Intel Core-i9 7900X and 7980XE Skylake-X Linux Linpack Performance


Intel Core-i9 7900X and 7980XE are very good desktop processors for mathematical computing workloads. This post is a short listing of results for the Linpack benchmark which is still my personal favorite CPU performance metric.

These Skylake-X Core i9 “desktop” processors benefit form having Intel’s latest vectorization hardware, AVX512. AVX512 doubles the vector width from 256 bit to 512 bit over AVX2. This feature is one of the most significant technologies in Intel’s new high-end “scalable processor” architecture Xeon processors a.k.a. Purley, a.k.a. Skylake-SP. It is nice to see that this technology is included in these “desktop” CPU’s. There is also a Xeon Skylake-W processor that is very similar to Skylake-X “desktop” processors.
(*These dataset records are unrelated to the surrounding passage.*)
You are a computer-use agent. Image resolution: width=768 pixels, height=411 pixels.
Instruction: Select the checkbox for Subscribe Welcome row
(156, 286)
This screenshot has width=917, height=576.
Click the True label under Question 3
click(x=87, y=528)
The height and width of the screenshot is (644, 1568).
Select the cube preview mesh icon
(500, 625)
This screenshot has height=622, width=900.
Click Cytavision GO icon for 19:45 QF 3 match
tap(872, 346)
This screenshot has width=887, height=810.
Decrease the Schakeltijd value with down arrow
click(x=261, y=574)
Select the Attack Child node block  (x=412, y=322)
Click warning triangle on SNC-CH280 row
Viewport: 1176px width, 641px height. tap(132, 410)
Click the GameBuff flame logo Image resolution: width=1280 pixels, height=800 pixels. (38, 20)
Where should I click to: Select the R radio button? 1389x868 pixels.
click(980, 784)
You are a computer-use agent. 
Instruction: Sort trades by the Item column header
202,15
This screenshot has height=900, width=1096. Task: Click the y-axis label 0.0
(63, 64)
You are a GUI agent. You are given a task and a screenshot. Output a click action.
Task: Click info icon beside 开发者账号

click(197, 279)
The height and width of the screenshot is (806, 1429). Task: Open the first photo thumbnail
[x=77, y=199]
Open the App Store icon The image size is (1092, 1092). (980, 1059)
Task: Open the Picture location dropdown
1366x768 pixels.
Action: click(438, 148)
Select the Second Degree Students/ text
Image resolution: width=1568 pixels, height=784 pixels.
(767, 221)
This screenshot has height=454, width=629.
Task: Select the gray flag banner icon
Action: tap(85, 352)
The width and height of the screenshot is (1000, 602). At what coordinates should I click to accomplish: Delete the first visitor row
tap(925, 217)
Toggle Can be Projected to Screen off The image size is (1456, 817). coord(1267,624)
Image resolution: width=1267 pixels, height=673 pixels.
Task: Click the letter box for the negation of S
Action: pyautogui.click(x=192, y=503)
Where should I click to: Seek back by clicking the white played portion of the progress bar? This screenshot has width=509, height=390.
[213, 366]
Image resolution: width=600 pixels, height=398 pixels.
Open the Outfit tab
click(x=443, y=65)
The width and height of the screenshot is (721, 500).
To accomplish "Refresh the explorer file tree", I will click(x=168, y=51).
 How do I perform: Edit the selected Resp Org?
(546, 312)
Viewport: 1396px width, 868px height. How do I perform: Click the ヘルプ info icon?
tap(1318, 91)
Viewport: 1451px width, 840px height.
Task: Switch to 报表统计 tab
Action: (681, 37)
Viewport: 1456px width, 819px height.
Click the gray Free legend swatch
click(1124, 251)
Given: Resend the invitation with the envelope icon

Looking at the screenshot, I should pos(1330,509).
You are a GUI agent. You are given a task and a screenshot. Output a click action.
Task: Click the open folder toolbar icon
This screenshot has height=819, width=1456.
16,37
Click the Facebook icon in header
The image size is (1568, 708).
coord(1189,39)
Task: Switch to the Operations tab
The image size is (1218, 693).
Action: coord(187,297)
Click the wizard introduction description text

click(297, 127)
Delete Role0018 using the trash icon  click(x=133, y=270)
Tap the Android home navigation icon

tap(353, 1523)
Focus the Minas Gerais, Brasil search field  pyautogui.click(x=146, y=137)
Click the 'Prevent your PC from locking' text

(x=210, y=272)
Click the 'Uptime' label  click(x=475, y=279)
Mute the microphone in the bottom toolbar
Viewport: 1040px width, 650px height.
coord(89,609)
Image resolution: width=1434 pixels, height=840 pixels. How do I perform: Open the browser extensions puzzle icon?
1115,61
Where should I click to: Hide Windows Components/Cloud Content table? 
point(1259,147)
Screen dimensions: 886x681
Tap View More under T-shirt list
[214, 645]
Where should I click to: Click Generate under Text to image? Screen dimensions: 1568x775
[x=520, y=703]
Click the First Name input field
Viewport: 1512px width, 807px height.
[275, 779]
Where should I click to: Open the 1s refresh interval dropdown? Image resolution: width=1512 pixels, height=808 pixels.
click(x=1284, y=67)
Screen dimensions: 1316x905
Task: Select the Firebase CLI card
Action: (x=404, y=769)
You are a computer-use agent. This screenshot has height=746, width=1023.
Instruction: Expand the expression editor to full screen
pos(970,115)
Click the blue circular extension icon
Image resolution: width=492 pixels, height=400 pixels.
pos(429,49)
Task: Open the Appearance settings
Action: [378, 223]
The systems I tested were based on the Puget Systems “Peak Mini” compact HPC workstations. The relevant specs are;

Hardware:

  • Intel Core i9 7900X 3.3GHz Ten Core

    • Base clock 3.3GHz

    • All-Core-Turbo 4.0GHZ

    • Max Turbo 4.5GHz

  • Intel Core i9 7980XE 2.6GHz Eighteen Core

    • Base clock 2.6GHz

    • All-Core-Turbo 3.4GHz

    • Max Turbo 4.4GHz

  • EVGA X299 Micro mATX Motherboard

  • 64 GB DDR4-2400 Memory

[I also had 2 NVIDIA Titan Xp GPU’s in the 7980XE system but that’s another story 🙂 ]

Software:

  • Ubuntu 16.04 kernels 4.4.0, 4.11.0 and 4.13 ( Performance was identical on all kernels, but see note below )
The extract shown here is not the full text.